3.2 Tuning Search Spaces

When running an optimization, it is important to inform the tuning algorithm about what hyperparameters are valid. Here the names, types, and valid ranges of each hyperparameter are important. All this information is communicated with objects of the class ParamSet, which is defined in paradox. While it is possible to create ParamSet-objects using its $new-constructor, it is much shorter and readable to use the ps-shortcut, which will be presented here. For an in-depth description of paradox and its classes, see the paradox chapter.

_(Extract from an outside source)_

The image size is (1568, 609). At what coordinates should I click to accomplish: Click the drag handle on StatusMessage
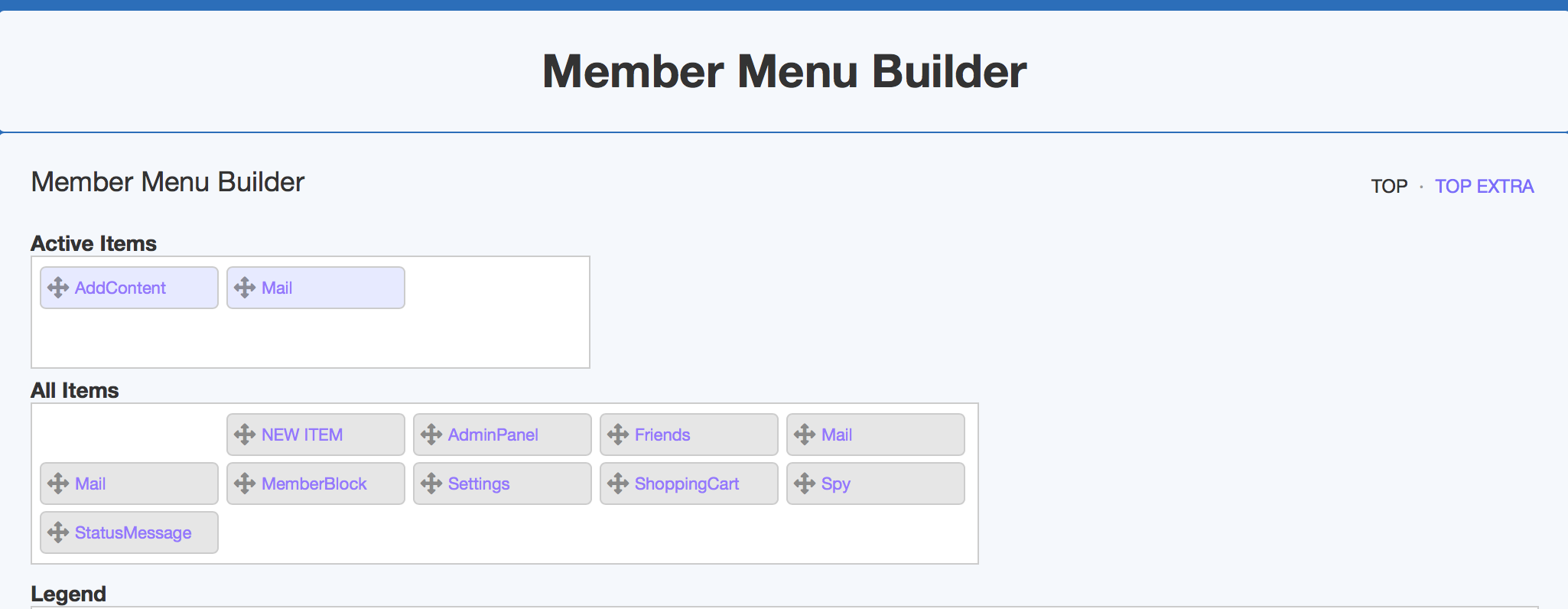(58, 532)
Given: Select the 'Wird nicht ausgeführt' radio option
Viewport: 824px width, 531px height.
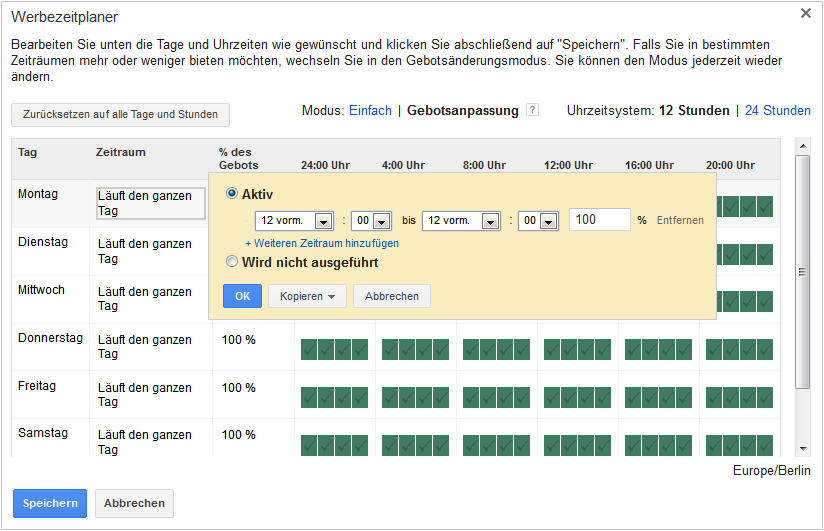Looking at the screenshot, I should (x=232, y=261).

Note, that ParamSet objects exist in two contexts. First, ParamSet-objects are used to define the space of valid parameter setting for a learner (and other objects). Second, they are used to define a search space for tuning. We are mainly interested in the latter. For an example we can consider the minsplit parameter of the classif.rpart Learner. The ParamSet associated with the learner has a lower but no upper bound. However, for tuning the value, a lower and upper bound must be given because tuning search spaces need to be bounded. For Learner or PipeOp objects, typically “unbounded” ParamSets are used. Here, however, we will mainly focus on creating “bounded” ParamSets that can be used for tuning. See the in-depth paradox chapter for more details on using ParamSets to define parameter ranges for use-cases besides tuning.

3.2.1 Creating ParamSets

An empty ParamSet – not yet very useful – can be constructed using just the ps call:

library("paradox")
search_space = ps()
print(search_space)
## <ParamSet>
## Empty.

ps takes named Domain arguments that are turned into parameters. A possible search space for the "classif.svm" learner could for example be:

search_space = ps(
  cost = p_dbl(lower = 0.1, upper = 10),
  kernel = p_fct(levels = c("polynomial", "radial"))
)
print(search_space)
## <ParamSet>
##        id    class lower upper            levels        default value
## 1:   cost ParamDbl   0.1    10                   <NoDefault[3]>      
## 2: kernel ParamFct    NA    NA polynomial,radial <NoDefault[3]>

There are five domain constructors that produce a parameters when given to ps:

Constructor Description Is bounded? Underlying Class
p_dbl Real valued parameter (“double”) When upper and lower are given ParamDbl
p_int Integer parameter When upper and lower are given ParamInt
p_fct Discrete valued parameter (“factor”) Always ParamFct
p_lgl Logical / Boolean parameter Always ParamLgl
p_uty Untyped parameter Never ParamUty

These domain constructors each take some of the following arguments:

  • lower, upper: lower and upper bound of numerical parameters (p_dbl and p_int). These need to be given to get bounded parameter spaces valid for tuning.
  • levels: Allowed categorical values for p_fct parameters. Required argument for p_fct. See below for more details on this parameter.
  • trafo: transformation function, see below.
  • depends: dependencies, see below.
  • tags: Further information about a parameter, used for example by the hyperband tuner.
  • default: Value corresponding to default behavior when the parameter is not given. Not used for tuning search spaces.
  • special_vals: Valid values besides the normally accepted values for a parameter. Not used for tuning search spaces.
  • custom_check: Function that checks whether a value given to p_uty is valid. Not used for tuning search spaces.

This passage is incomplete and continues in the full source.